Dagerman’s novel is a cry for individual responsibility and freedom, as well as a spirited work of resistance to the conventions of bourgeois life, which restrain and stupefy people. And it is a call for free thought and speech to clarify what should be done. It is acutely aware of the unspeakable horrors of the war, the sadism, the blood, and destruction, but none of these explains the book’s power. The allegory, the symbolism, the bleeding metaphors work because they are embodied in characters and scenes of genuine psychological force and nuance, because the visual world of the novel is astutely observed and refuses banal conventions, and because the narration has an intensity and drive that is irresistible. Also, the book is shot through with ironies and humor. The author even makes fun of his own metaphorical indulgences through his alter ego in the novel, Scriber, the scribe, the author character. In the second chapter, we are told that Edmund has poked fun of Scriber as a guy who compares a fire extinguisher to a bottle of India ink and a bottle of India ink to a fire extinguisher. “But just think if he needs both the India ink bottle and the fire extinguisher in the same sentence. How’s he going to manage it without mixing them up, without the firemen starting to spray ink on a fire and the artist drawing his sketches with carbon dioxide?” A welcome moment of self-referential levity.

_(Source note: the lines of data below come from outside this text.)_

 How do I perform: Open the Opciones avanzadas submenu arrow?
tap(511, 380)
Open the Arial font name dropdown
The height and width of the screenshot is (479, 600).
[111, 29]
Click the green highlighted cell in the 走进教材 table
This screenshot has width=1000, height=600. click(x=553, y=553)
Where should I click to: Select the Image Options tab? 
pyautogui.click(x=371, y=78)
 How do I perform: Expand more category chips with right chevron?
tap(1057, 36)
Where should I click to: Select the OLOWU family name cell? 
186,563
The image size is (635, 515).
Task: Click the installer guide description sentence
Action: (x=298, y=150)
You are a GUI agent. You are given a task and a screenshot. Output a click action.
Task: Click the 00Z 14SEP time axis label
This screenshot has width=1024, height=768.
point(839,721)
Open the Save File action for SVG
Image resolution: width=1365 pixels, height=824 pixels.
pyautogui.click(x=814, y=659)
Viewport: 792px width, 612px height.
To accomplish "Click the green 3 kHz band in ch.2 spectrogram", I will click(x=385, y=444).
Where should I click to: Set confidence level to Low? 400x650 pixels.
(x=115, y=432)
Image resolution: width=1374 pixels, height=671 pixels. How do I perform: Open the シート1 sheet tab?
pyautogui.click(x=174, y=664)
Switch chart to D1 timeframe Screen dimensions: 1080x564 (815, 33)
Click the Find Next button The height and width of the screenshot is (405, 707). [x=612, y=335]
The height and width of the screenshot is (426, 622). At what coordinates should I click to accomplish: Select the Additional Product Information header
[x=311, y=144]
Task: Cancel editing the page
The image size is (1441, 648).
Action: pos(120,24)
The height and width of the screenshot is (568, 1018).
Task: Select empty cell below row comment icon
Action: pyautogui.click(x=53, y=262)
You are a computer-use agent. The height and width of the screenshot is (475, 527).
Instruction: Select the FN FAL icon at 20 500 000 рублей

In the last chapter of The Snake, “The Flight That Didn’t Come Off,” Scriber falls. After an unknown quantity of beer and an extended argument with two interlocutors, a cultural critic and a poet, during which Scriber has insisted that “the tragedy of modern man is that he no longer dares to be afraid,” he acts on an impulse to prove a point. He wants to “carry his reasoning to its logical conclusion.” Scriber climbs out the window and moves along the parapet. When the poet calls for him to come back because he might fall, Scriber says, “No bloody fear.” Surely this is a moment of hubris, not the dizziness of freedom for the one who looks into the abyss. There is something wrong with his fearlessness. Has he not been arguing for the merits of fear and dread? He loses his footing, and the last thing he hears is not his own scream but the cry of the prostitute who is standing in the doorway below.
The snake in the garden does not cause the Fall. He is only the tempter. But I don’t believe that Scriber’s fall can be read in any single way, nor do I think that the end evokes despair. It is, above all, ambiguous. Scriber’s fall is also a stupid accident. An energetic, argumentative, tipsy young man finds himself out on a ledge and falls to his death for no good reason. That is life, too—the sudden slip into the abyss. And there is irony in Scriber’s fickle fearlessness at the end of a novel that treats anxiety as its theme. Only a few pages before, Scriber has insisted that his own fear “is the greatest in the world.” We are not rational creatures. In the best art something always escapes us and bewilders us. If it didn’t, we would never return to it.